Source records:
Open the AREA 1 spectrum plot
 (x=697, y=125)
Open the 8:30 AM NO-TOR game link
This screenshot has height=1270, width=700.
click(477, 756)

* Exercise objective
An exact written copy of every entry is the required answer.

* Output for this exercise
Open the AREA 1 spectrum plot
 (x=697, y=125)
Open the 8:30 AM NO-TOR game link
This screenshot has height=1270, width=700.
click(477, 756)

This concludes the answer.